CO₂ methanation using nickel-based catalysts has attracted large interest as a promising power-to-gas route. Ni nanoparticles supported on nitrogen-doped CNTs with Ni loadings in the range from 10 wt% to 50 wt% were synthesized by impregnation, calcination and reduction and characterized by elemental analysis, X-ray powder diffraction, H₂ temperature-programmed reduction, CO pulse chemisorption and transmission electron microscopy. The Ni/NCNT catalysts were highly active in CO₂ methanation at atmospheric pressure, reaching over 50% CO₂ conversion and over 95% CH₄ selectivity at 340 °C and a GHSV of 50,000 mL g⁻¹ h⁻¹ under kinetically controlled conditions. The small Ni particle sizes below 10 nm despite the high Ni loading is ascribed to the efficient anchoring on the N-doped CNTs. The optimum loading of 30 wt%–40 wt% Ni was found to result in the highest Ni surface area, the highest degree of conversion and the highest selectivity to methane. A constant TOF of 0.3 s⁻¹ was obtained indicating similar catalytic properties of the Ni nanoparticles in the range from 10 wt% to 50 wt% Ni loading. Long-term experiments showed that the Ni/NCNT catalyst with 30 wt% Ni was highly stable for 100 h time on stream.

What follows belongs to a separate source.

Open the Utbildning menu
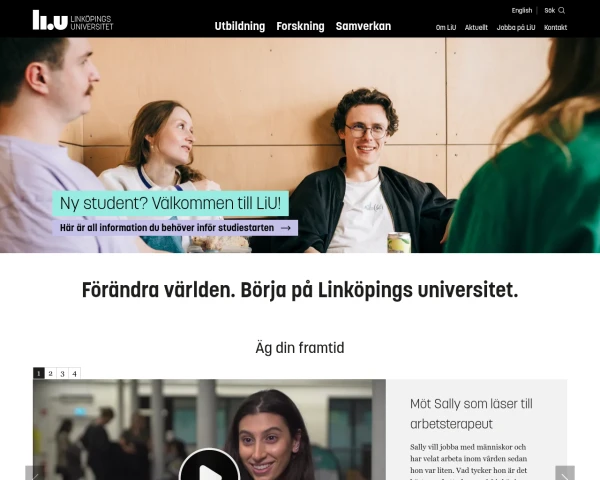The height and width of the screenshot is (480, 600). [240, 26]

使用镍基催化剂的CO ₂甲烷化作为一种​​有前途的动力气路线引起了广泛的兴趣。通过浸渍，煅烧和还原合成了负载在10％（重量）至50％（重量）的掺氮CNT上的Ni纳米颗粒，并通过元素分析，X射线粉末衍射，H _2程序升温还原，CO脉冲化学吸附和透射电子显微镜。Ni / NCNT催化剂在大气压下在CO ₂甲烷化中具有很高的活性，在340°C和GHSV为50,000 mL g ^-1  h ^-1的条件下，CO ₂转化率超过50％，CH ₄选择性超过95％。在动力学控制的条件下。尽管Ni含量较高，但10 nm以下的Ni颗粒较小，这归因于N掺杂CNT的有效锚固。发现最佳负载量为30 wt％–40 wt％Ni可导致最高的Ni表面积，最高的转化度和最高的甲烷选择性。获得0.3 s ^-1的恒定TOF，表明Ni纳米颗粒在10重量％至50重量％的镍负载量范围内具有相似的催化性能。长期实验表明，含30％（重量）Ni的Ni / NCNT催化剂在运行100小时内具有很高的稳定性。